PASSAGE GIVEN:
Florida Court of Appeals, Second District
Mar 30, 2022
335 So. 3d 1273 (Fla. Dist. Ct. App. 2022)

Opinion

No. 2D21-1827

03-30-2022

Jamarr SCOTT, Appellant, v. STATE of Florida, Appellee.

Rachael E. Reese, O'Brien Hatfield Reese, P.A., Tampa, for Appellant. Ashley Moody, Attorney General, Tallahassee, and Suzanne C. Bechard, Assistant Attorney General, Tampa, for Appellee.


Rachael E. Reese, O'Brien Hatfield Reese, P.A., Tampa, for Appellant.

Ashley Moody, Attorney General, Tallahassee, and Suzanne C. Bechard, Assistant Attorney General, Tampa, for Appellee.

PER CURIAM.

Jamarr Scott appeals the summary denial of his motion for postconviction relief filed under Florida Rule of Criminal Procedure 3.850(b). In his motion, Mr. Scott alleged newly discovered recantation testimony of two witnesses who had testified against him at his trial. At his trial, both witnesses had positively identified Mr. Scott as having fired a "chopper" at the victim on the day of the crime. Mr. Scott attached to his motion affidavits from these same witnesses in which they averred that, in fact, they had not seen Mr. Scott at the scene of the crime and that they had been coerced by a detective to testify otherwise.

A "chopper," according to one of the witnesses, is a colloquialism for an "assault rifle."

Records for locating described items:
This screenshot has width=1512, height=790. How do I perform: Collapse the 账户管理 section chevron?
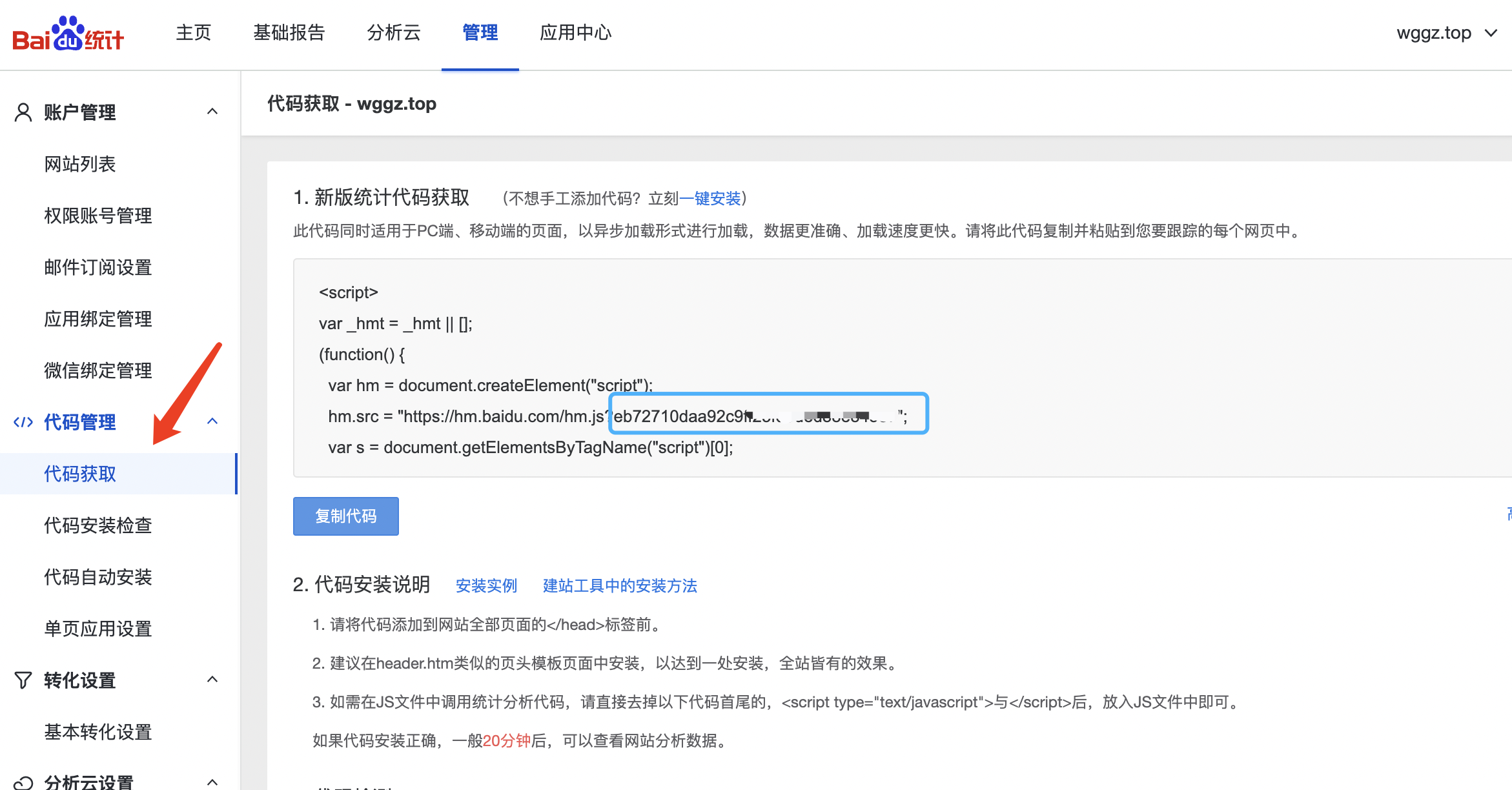click(212, 112)
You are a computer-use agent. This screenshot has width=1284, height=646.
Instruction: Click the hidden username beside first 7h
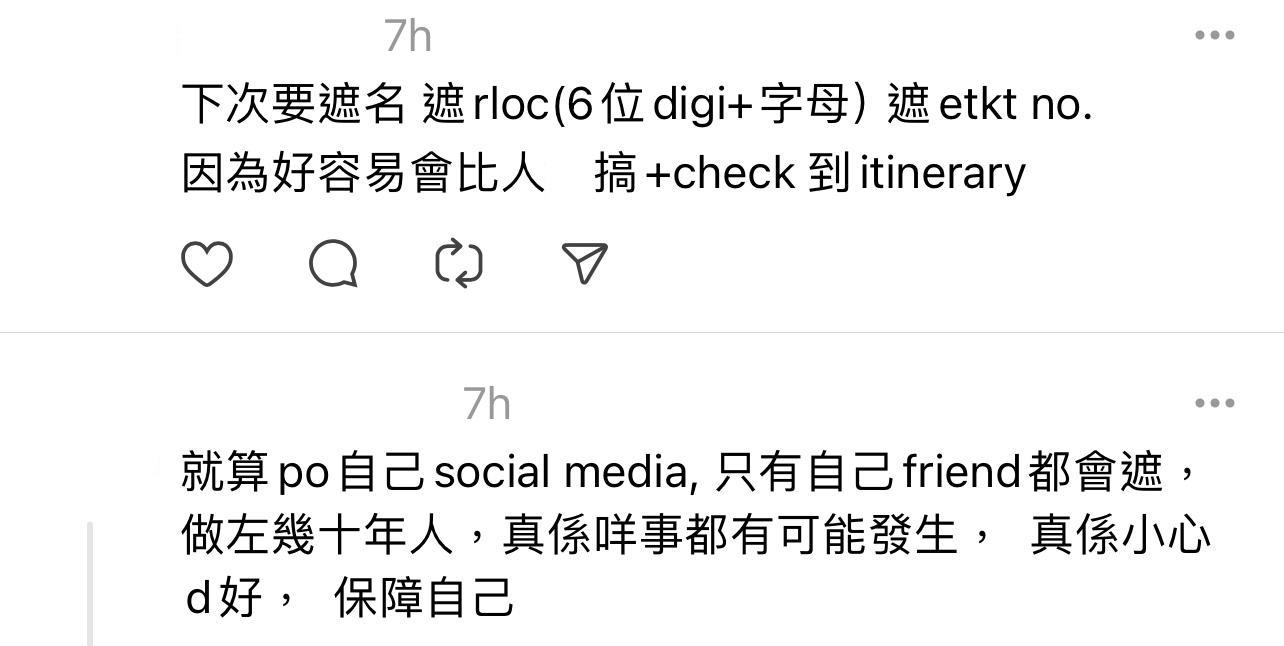[280, 37]
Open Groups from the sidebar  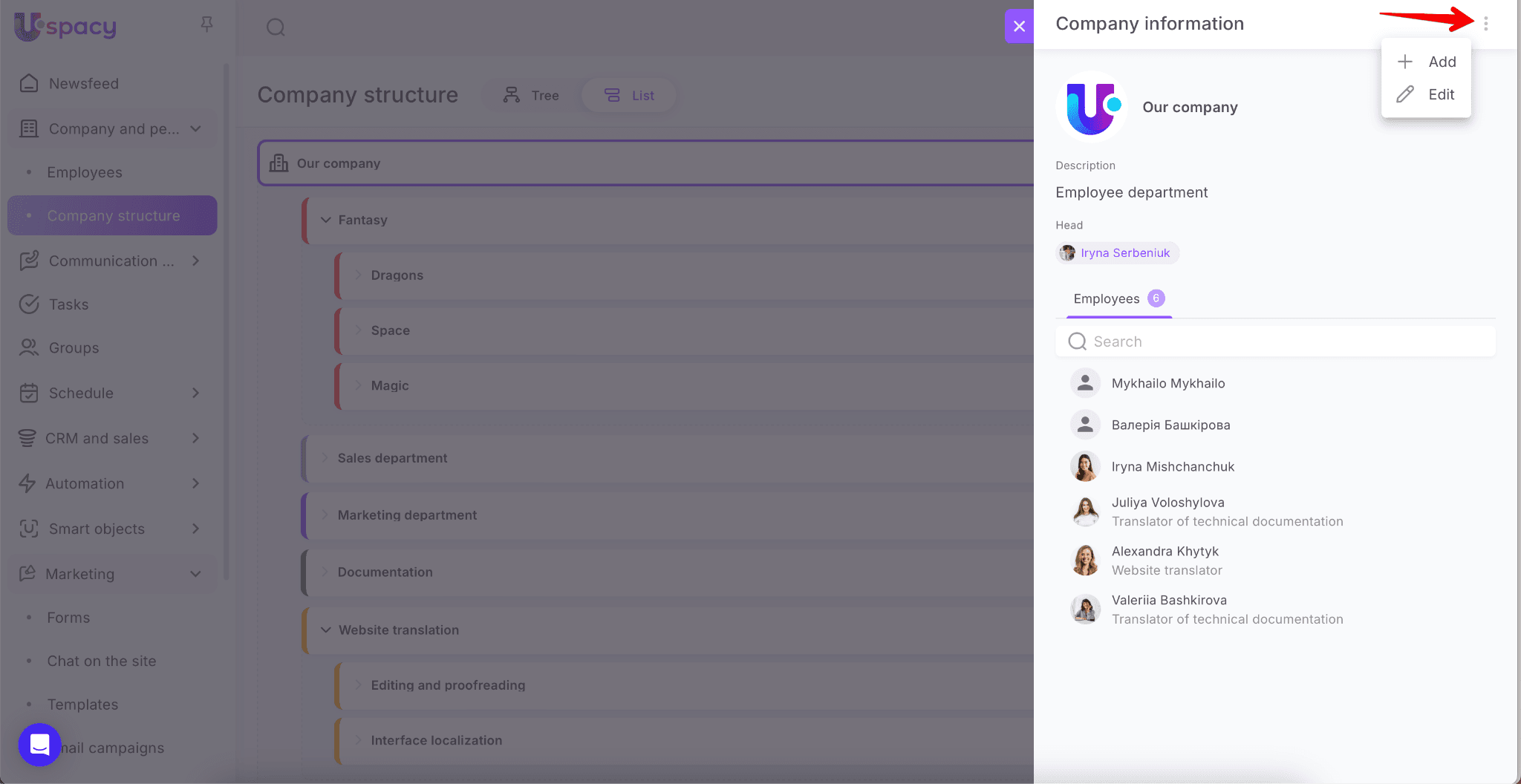click(74, 347)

REQUIRED WORK:
(1) Echo the court opinion word for word, starting at "Florida Court of" and ending at "of Florida, Appellee.".
(2) Summarize the court opinion in two sentences.
(3) Answer these questions from the court opinion:
(a) Who represented the appellant?
(b) Under which rule was Mr. Scott's motion filed?
(c) According to one of the witnesses, what is a "chopper"?
The rows above have nothing to do with the court opinion.

RESULTS IN ORDER:
(1)
Florida Court of Appeals, Second District
Mar 30, 2022
335 So. 3d 1273 (Fla. Dist. Ct. App. 2022)

Opinion

No. 2D21-1827

03-30-2022

Jamarr SCOTT, Appellant, v. STATE of Florida, Appellee.

(2) Jamarr Scott appeals the summary denial of his motion for postconviction relief under Florida Rule of Criminal Procedure 3.850(b), which alleged newly discovered recantation testimony from two witnesses who had testified against him at trial. At trial both witnesses identified him as having fired a "chopper" at the victim, but in affidavits attached to the motion they averred that they had not seen him at the scene and that a detective had coerced them to testify otherwise.

(3)
(a) Rachael E. Reese, of O'Brien Hatfield Reese, P.A., Tampa.
(b) Florida Rule of Criminal Procedure 3.850(b).
(c) A colloquialism for an "assault rifle."